◆ **Extract provided**:
SHAP Explainer¶
Overview¶
The SHAP (SHapley Additive exPlanations) explainer provides model-agnostic explanations for tabular molecular data by calculating Shapley values for each feature. SHAP values represent the contribution of each feature to the model's prediction.
Class: Shap
¶
Initialization¶
from chemxai.explainers import Shap
explainer = Shap(
model=model,
background_tensor=background_data,
test_tensor=test_data,
device=device
)
Parameters¶
- model (
torch.nn.Module
): The trained model to be explained - background_tensor (
torch.Tensor
): Background data used to establish baseline for SHAP calculations - test_tensor (
torch.Tensor
): Test data to be explained - device (
torch.device
): Device for computations (CPU or GPU)
Methods¶
explain_local(index)
¶
Generates local explanations for a specific instance by calculating SHAP values.
Parameters:
- index (int
): Index of the instance in the test set to be explained
Returns: - list: SHAP values for each feature of the specified instance
Example:
# Explain the first instance
explanation = explainer.explain_local(index=0)
print(f"SHAP values: {explanation}")
explain_global()
¶
Generates global explanations by calculating the mean absolute SHAP values across all instances.
Returns: - list: Mean absolute SHAP values for each feature across all instances
Example:
# Get global feature importance
global_explanation = explainer.explain_global()
print(f"Global feature importance: {global_explanation}")
Usage Example¶
import torch
from chemxai.explainers import Shap
from chemxai.data import qm9_tabular
# Load data
qm9 = qm9_tabular()
train_loader, _, test_loader, _, _, _, _ = qm9.get_paired_dataloaders_tabular(
batch_size=32,
descriptor_type='Morgan',
morgan_radius=3,
morgan_nBits=512
)

◆ **Data block**:

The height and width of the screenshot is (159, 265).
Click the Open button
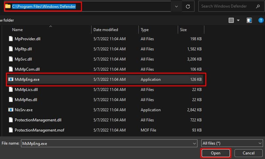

◆ **Set tasks**:
A: Put this sentence from the SHAP explainer page into Spanish: "SHAP values represent the contribution of each feature to the model's prediction."
B: Carry on the SHAP explainer page from its last line, writing the next part of its usage code.

◆ **Results**:
A: Los valores SHAP representan la contribución de cada característica a la predicción del modelo.

B:
# Get background and test data
background_batch = next(iter(train_loader))
test_batch = next(iter(test_loader))
# Initialize explainer
explainer = Shap(
model=your_model,
background_tensor=background_batch[0],
test_tensor=test_batch[0],
device=torch.device('cuda' if torch.cuda.is_available() else 'cpu')
)
# Generate local explanation
local_explanation = explainer.explain_local(index=0)
# Generate global explanation
global_explanation = explainer.explain_global()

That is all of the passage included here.